Consigne A
Répondez aux questions suivantes d'après l'extrait sur le primitivisme :
(i) Quel événement figure en premier parmi les facteurs favorisant le primitivisme ?
(ii) Sur les traces de quel auteur Cocteau a-t-il effectué son Tour du monde en 80 jours ?
(iii) Quels deux compositeurs délimitent la période évoquée pour les musiciens occidentaux ?
Consigne B
Dans l'extrait sur le primitivisme, réécrivez le passage allant de « Courant artistique valorisant » jusqu'à « des rituels ancestraux. » inclus, en substituant « Jean Cocteau » à « Cocteau ».
Consigne C
Poursuivez l'extrait sur le primitivisme en rédigeant la suite de son texte, à partir de sa dernière phrase.

***** Extrait retenu *****

Courant artistique valorisant les formes considérées comme originelles et régénératives, le primitivisme est favorisé par les Expositions universelles, l’engouement pour l’ethnographie, l’attention nouvelle à la diversité des cultures contre l’uniformité ou le conformisme artistique, l’expérience des voyages lointains, comme le Tour du monde en 80 jours de Cocteau sur les traces de Jules Verne. De Stravinski à Ligeti, les musiciens occidentaux se ressourcent à l’utopie primitiviste pour mieux fonder leur modernité : ils se laissent fasciner par les rythmes obsessionnels ou par les sonorités percussives des traditions extra-européennes, comme par la force incantatoire des rituels ancestraux.

***** Données sources *****

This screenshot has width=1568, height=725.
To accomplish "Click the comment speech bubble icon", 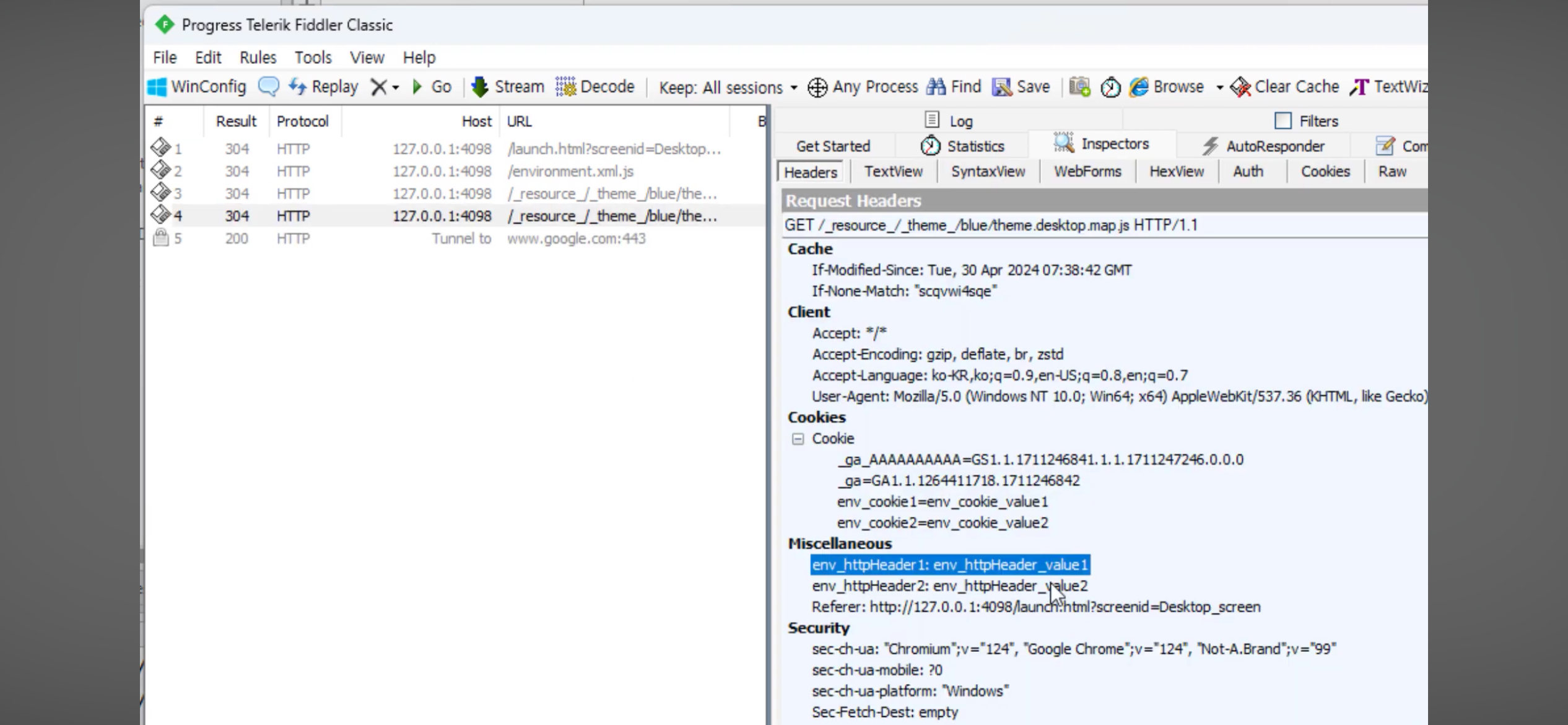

*****

Résultat A
(i) Les Expositions universelles.
(ii) Jules Verne.
(iii) Stravinski et Ligeti.

Résultat B
Courant artistique valorisant les formes considérées comme originelles et régénératives, le primitivisme est favorisé par les Expositions universelles, l’engouement pour l’ethnographie, l’attention nouvelle à la diversité des cultures contre l’uniformité ou le conformisme artistique, l’expérience des voyages lointains, comme le Tour du monde en 80 jours de Jean Cocteau sur les traces de Jules Verne. De Stravinski à Ligeti, les musiciens occidentaux se ressourcent à l’utopie primitiviste pour mieux fonder leur modernité : ils se laissent fasciner par les rythmes obsessionnels ou par les sonorités percussives des traditions extra-européennes, comme par la force incantatoire des rituels ancestraux.

Résultat C
Stravinski a raconté, dans ses Chroniques de ma vie, comment il avait imaginé un rite païen, avec de vieux sages observant la danse de la victime d’un sacrifice propitiatoire. Tel est l’argument qui sous-tend la sauvagerie raffinée du Sacre du printemps, créé dans sa version orchestrale le 29 mai 1913, au Théâtre des Champs-Élysées. La version pour deux pianos (de Stravinski lui-même, qui la joua avec Debussy en juin 1912) fait ressortir le primitivisme de cette page célèbre entre toutes. La rythmique obstinée du Sacre était déjà présente dans l’Allegro barbaro de Bartók en 1911, tandis que les Cinq Incantations de Jolivet, en 1936, font écho aux invocations répétitives de Stravinski. Quant à Mana, chacun des mouvements de cette œuvre de 1935 est dédié à un « objet-fétiche » : une poupée, un oiseau magique, la statue d’une princesse balinaise et des animaux sculptés par Calder.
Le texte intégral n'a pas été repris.